= Work to be completed =
Reproduce the data below exactly as written. Pictures do not belong in the copy.

**** Data for this task

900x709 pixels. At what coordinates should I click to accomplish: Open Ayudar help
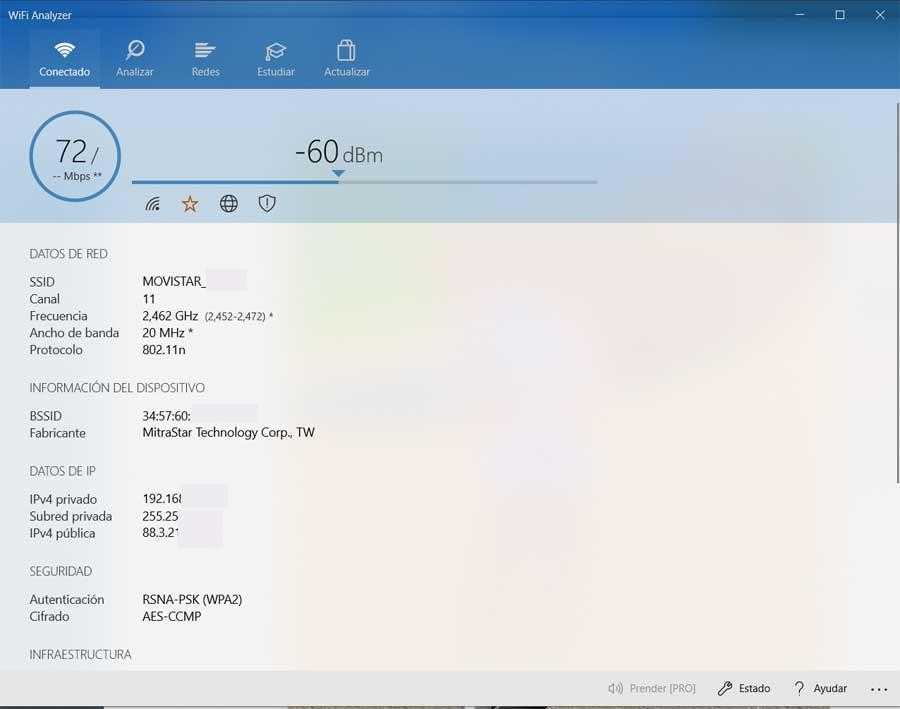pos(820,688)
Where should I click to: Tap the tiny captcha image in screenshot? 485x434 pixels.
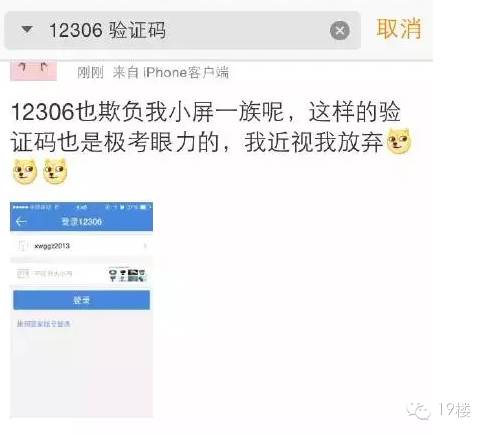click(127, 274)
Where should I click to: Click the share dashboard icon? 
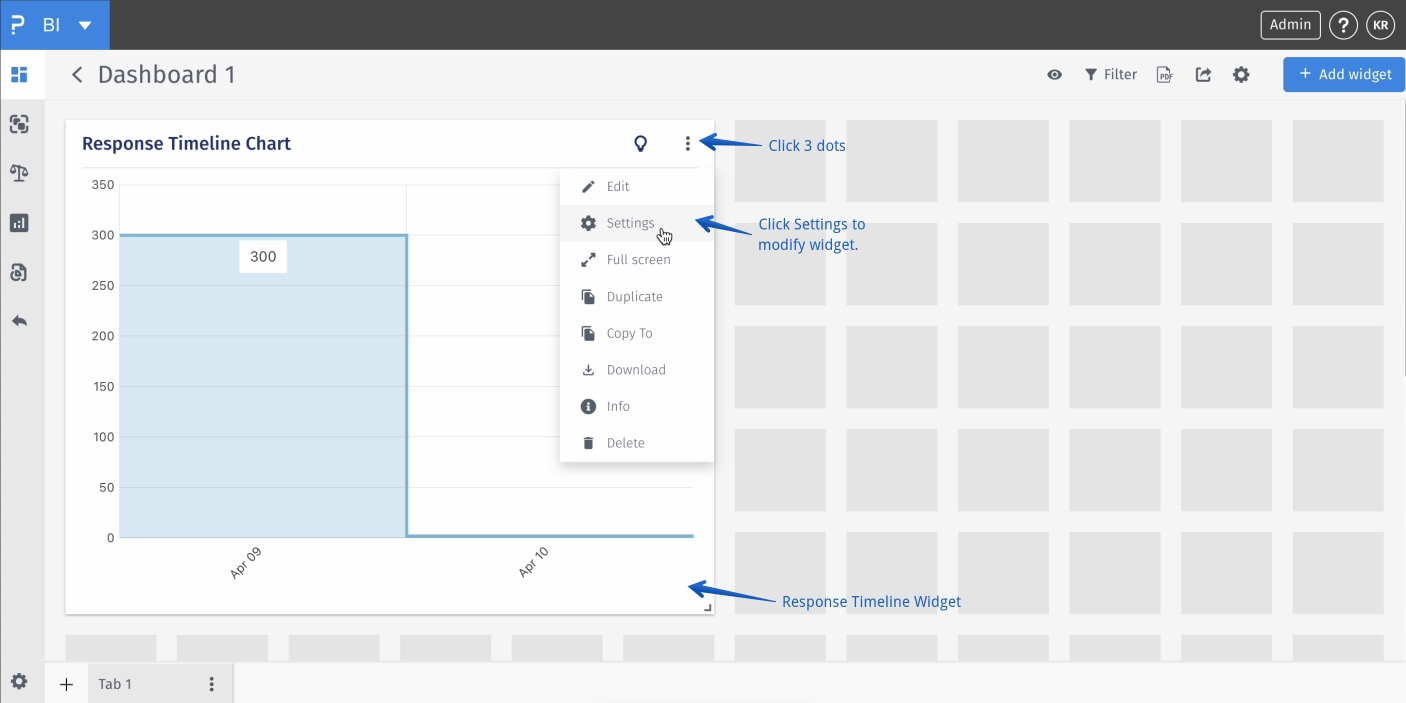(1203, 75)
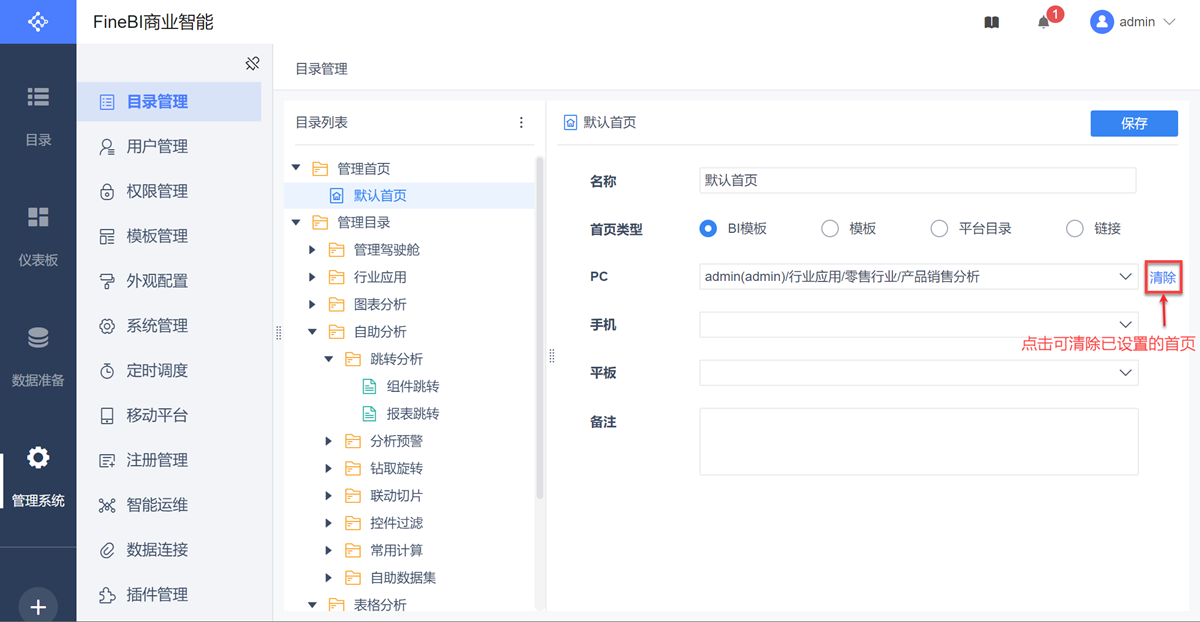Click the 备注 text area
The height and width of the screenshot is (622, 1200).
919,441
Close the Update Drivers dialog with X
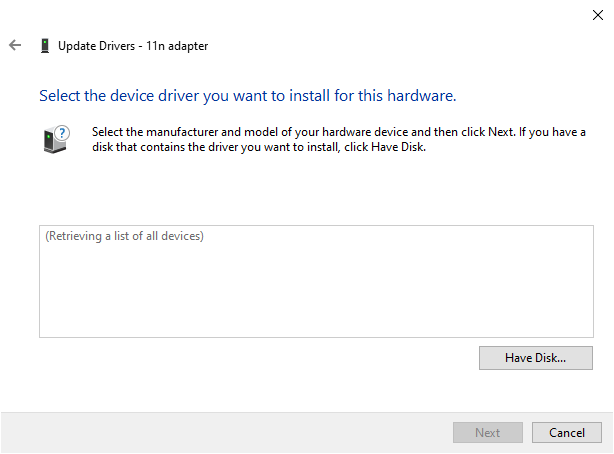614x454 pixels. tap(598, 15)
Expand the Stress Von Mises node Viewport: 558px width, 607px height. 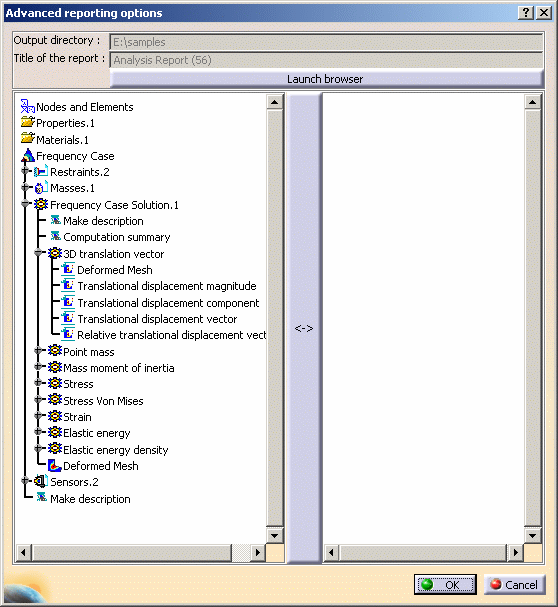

********

= Exercise solution =
900x709 pixels. At what coordinates should I click to accomplish: Open Ayudar help
pos(820,688)
Where should I click to: Tap the tiny captcha image in screenshot? 485x434 pixels.
click(127, 274)
Where should I click to: Click the share dashboard icon? 
(1203, 75)
Click the 备注 text area
The height and width of the screenshot is (622, 1200).
919,441
Close the Update Drivers dialog with X
614x454 pixels. tap(598, 15)
Expand the Stress Von Mises node Viewport: 558px width, 607px height. 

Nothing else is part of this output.